Items listed in a dataset:
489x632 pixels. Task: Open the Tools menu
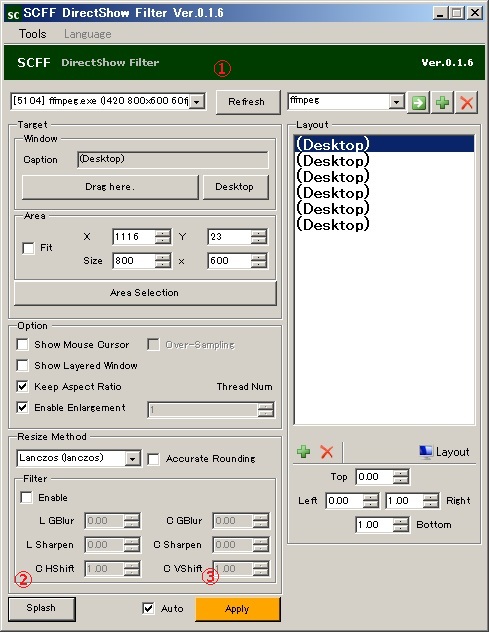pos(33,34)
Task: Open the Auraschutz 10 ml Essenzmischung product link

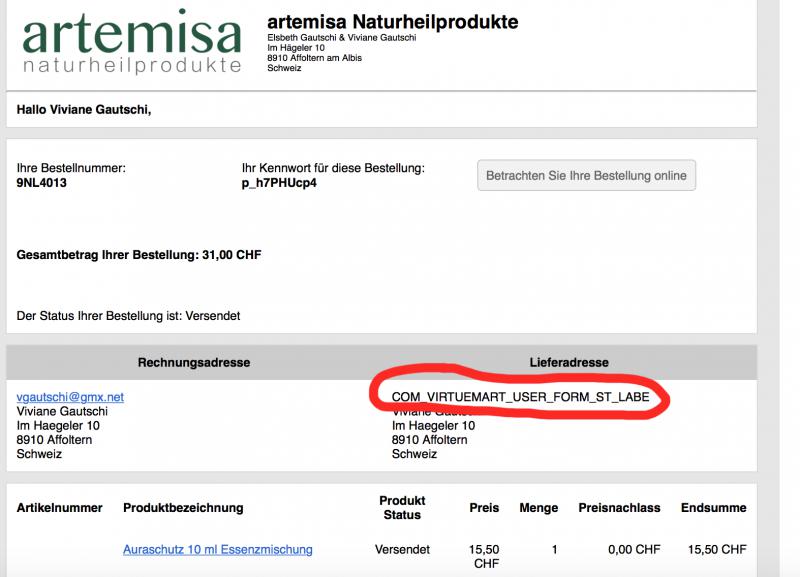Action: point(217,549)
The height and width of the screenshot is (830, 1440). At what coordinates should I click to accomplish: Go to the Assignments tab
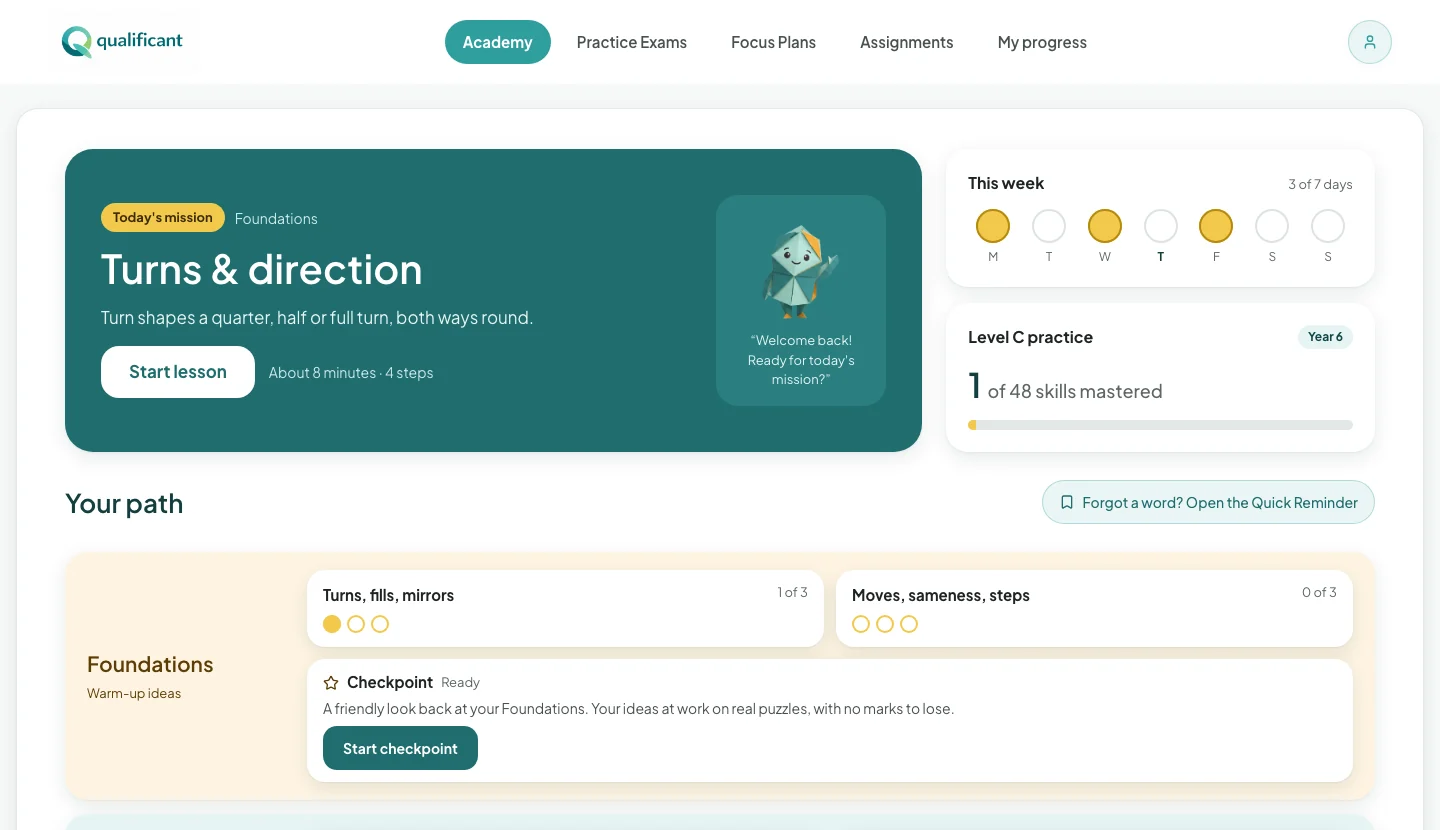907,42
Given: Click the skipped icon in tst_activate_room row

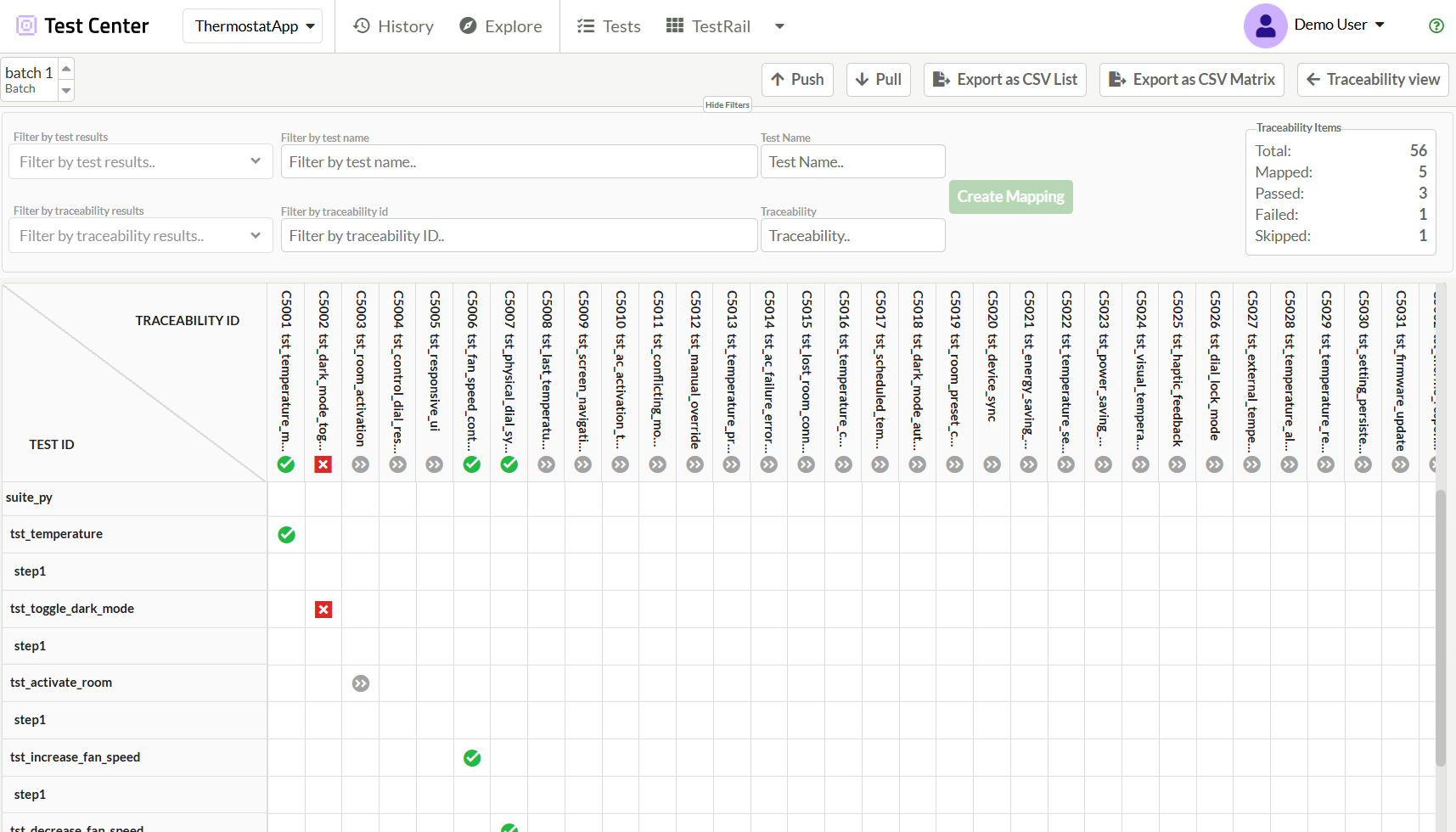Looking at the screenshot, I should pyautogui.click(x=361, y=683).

- WHAT THE TASK REQUIRES:
Go through the records above and write out every line exactly, passing over the pictures.

- SOLUTION TO THE EXERCISE:
489x632 pixels. Task: Open the Tools menu
pos(33,34)
Task: Open the Auraschutz 10 ml Essenzmischung product link

Action: point(217,549)
The height and width of the screenshot is (830, 1440). At what coordinates should I click to accomplish: Go to the Assignments tab
907,42
Given: Click the skipped icon in tst_activate_room row

Looking at the screenshot, I should pyautogui.click(x=361, y=683).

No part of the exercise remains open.